WASHINGTON - President Obama and the Democrats have been peddling some whoppers lately about women in the workforce and Obamacare that are patently untrue, or based on questionable, exaggerated data.
Obama and his party are betting they can get away with such falsehoods because the news media swallows them whole, regurgitating their charges as facts. Washington's ultra-liberal press corps rarely digs into the veracity of his claims.
The first is the White House's election year claims that average working women are paid a great deal less than men, often for the same amount of work.
Here's what Obama said April 8 on equal pay for equal work: "Today, the average full-time working woman earns just 77 cents for every dollar a man earns in 2014, that's an embarrassment.
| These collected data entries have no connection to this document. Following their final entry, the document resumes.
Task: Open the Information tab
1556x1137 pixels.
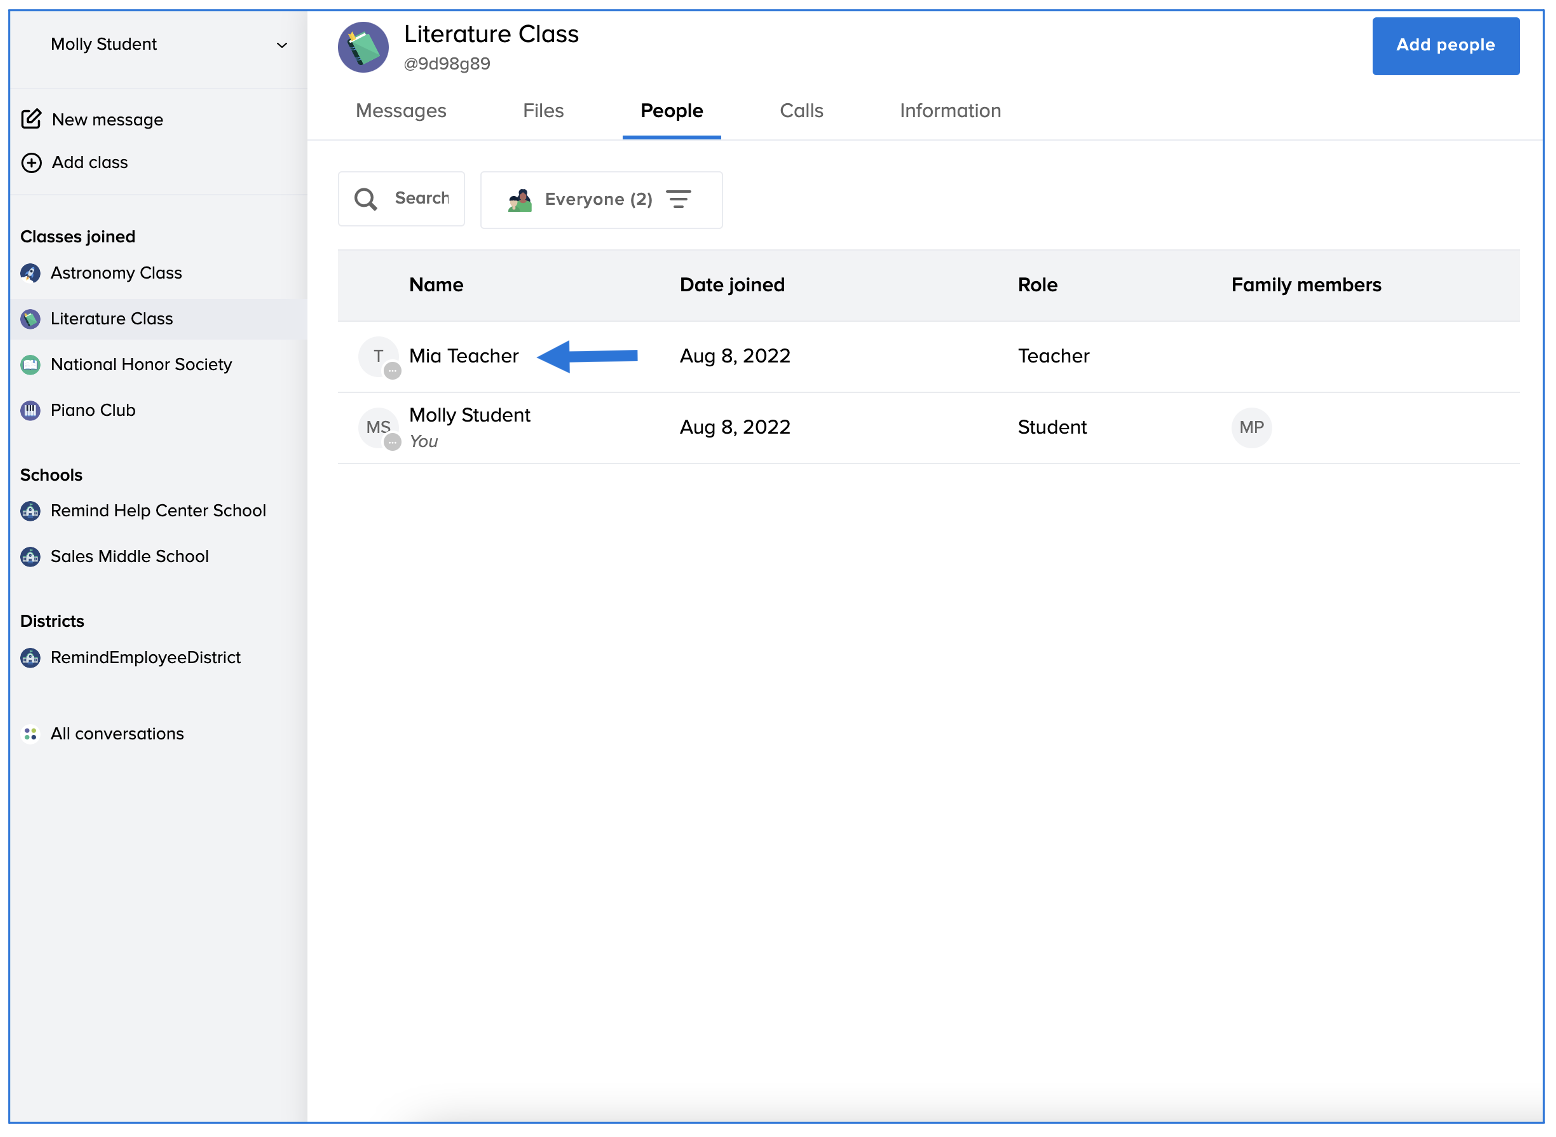Action: point(950,111)
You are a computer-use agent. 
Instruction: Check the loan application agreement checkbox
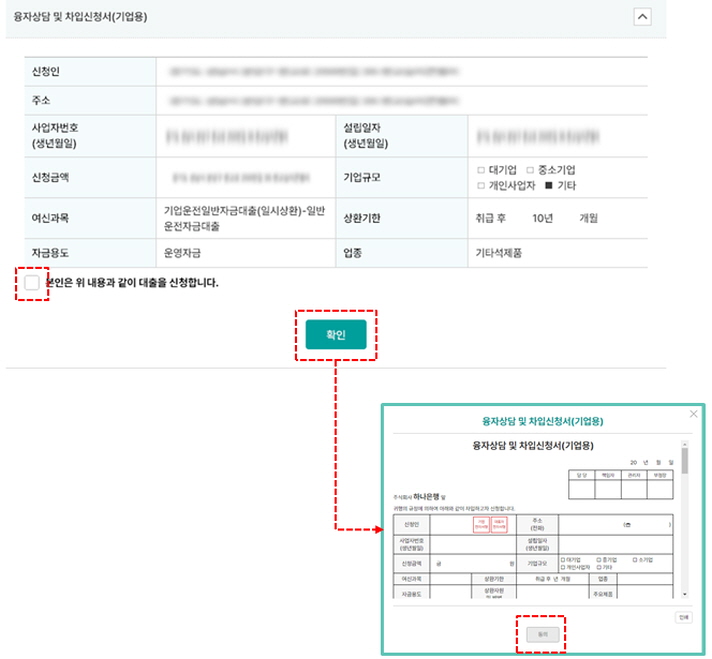32,283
It is wrong."
When Obama and the Democrats get into trouble, they usually reach for the weapon they've used so many times before: demagoguery. And that's what they're doing now to boost the women's vote, as midterm election polls show they're going to get a shellacking in the Senate races in November
Is the president's statement true? Well, on Sunday, the Washington Post's highly respected "Fact Checker", Glenn Kessler, gave his statement "Two Pinocchios" out of four, but said he said he was "tempted to go one step further to Three Pinocchios."
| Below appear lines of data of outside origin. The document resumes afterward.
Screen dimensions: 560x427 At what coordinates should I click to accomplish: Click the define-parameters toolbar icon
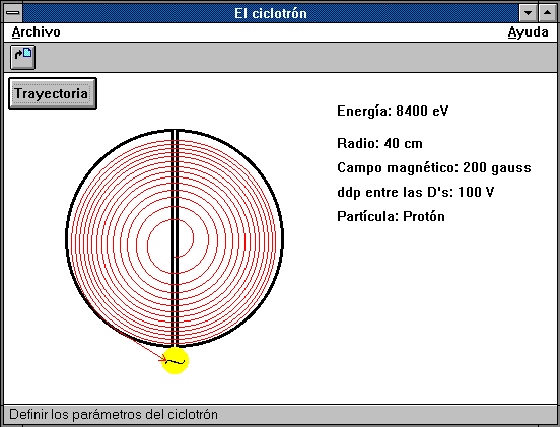click(23, 57)
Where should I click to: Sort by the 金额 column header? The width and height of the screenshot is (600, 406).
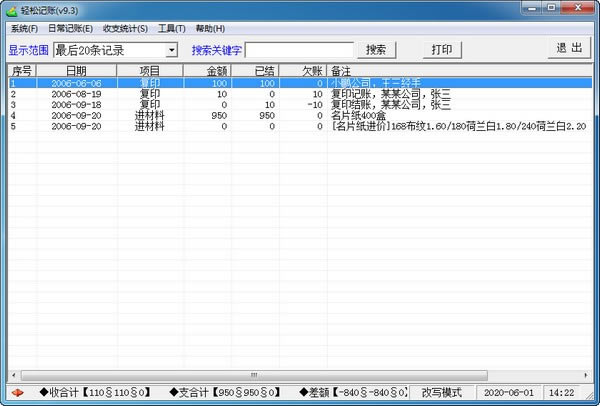[207, 71]

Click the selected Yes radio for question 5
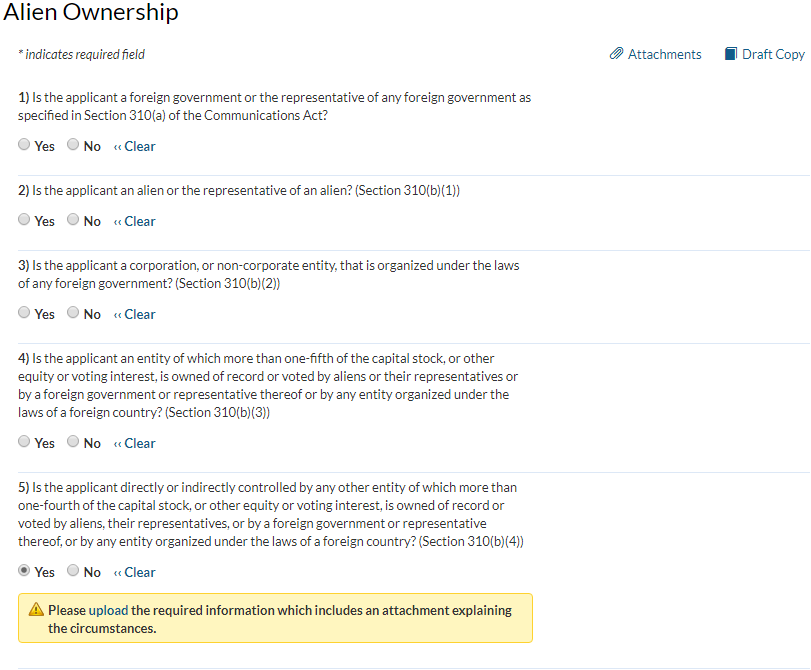[24, 571]
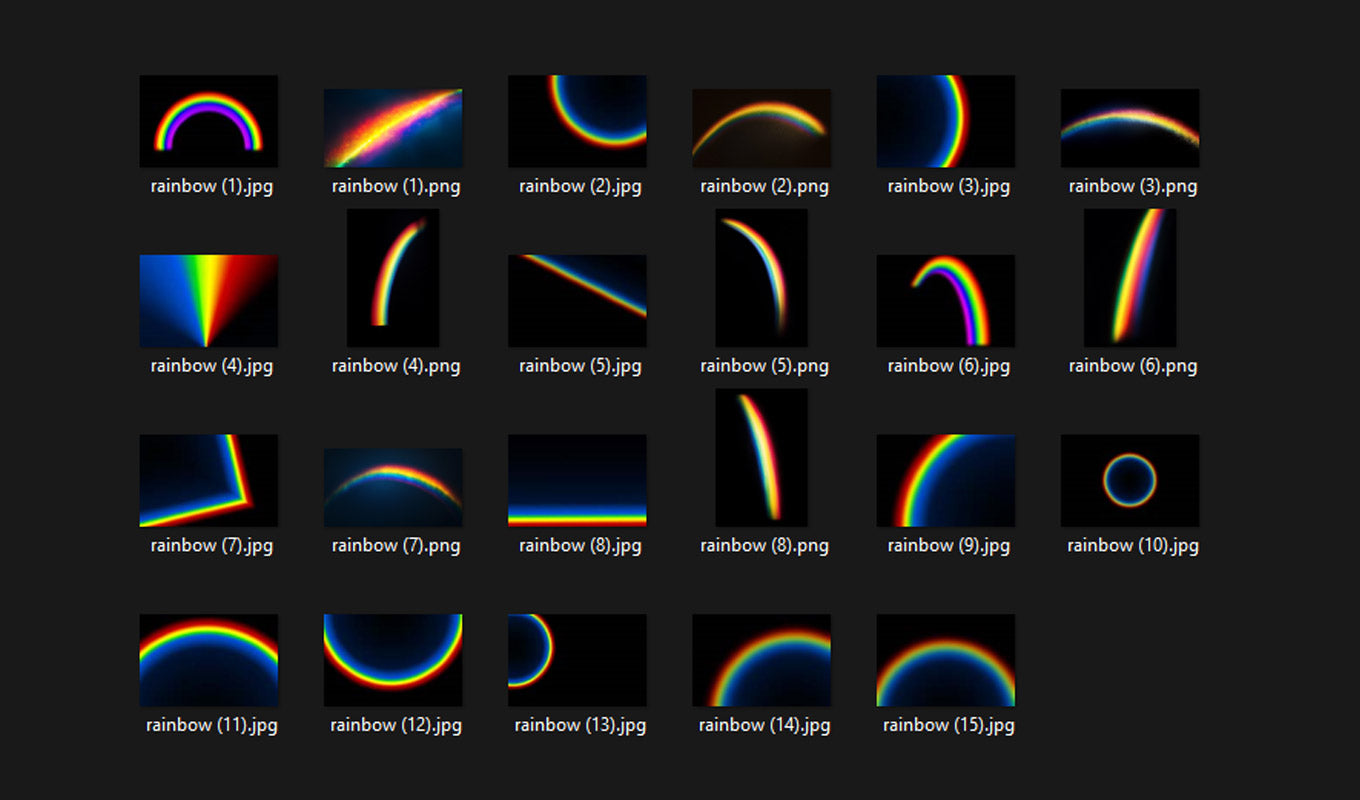
Task: Select rainbow (6).jpg hook-shaped rainbow
Action: tap(945, 300)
Pinocchio is the 19th Century tale, made into a 1940 Disney film, of a little boy whose nose grows longer when he doesn't tell the truth.
Kessler's been warning Obama about his wage gap claim for quite awhile. In the 2012 presidential election, he looked into the math "and found it wanting." He questioned Obama's statement again when he used it in his 2013 and 2014 State of the Union addresses.
But "he keeps using it, as do many other Democrats. So now it's time for a reassessment," he writes.
What he found is that his claim is based on very simple math that does not account for a wide and complex variety of factors and differences "in the life choices of men and women" that "make it difficult to make easy comparisons."
June O'Neill, the former Congressional Budget Office director who has been a critic of the 77 cent statistic, says the gap is due to many varying, statistical factors. Among them: the average woman has less work experience than the average male; more of the weeks women work tend to be part-time instead of full-time; women tend to leave the workforce for periods of time to raise children; they often want and obtain flexible work hours with lower pay; and tend to choose lower paying work.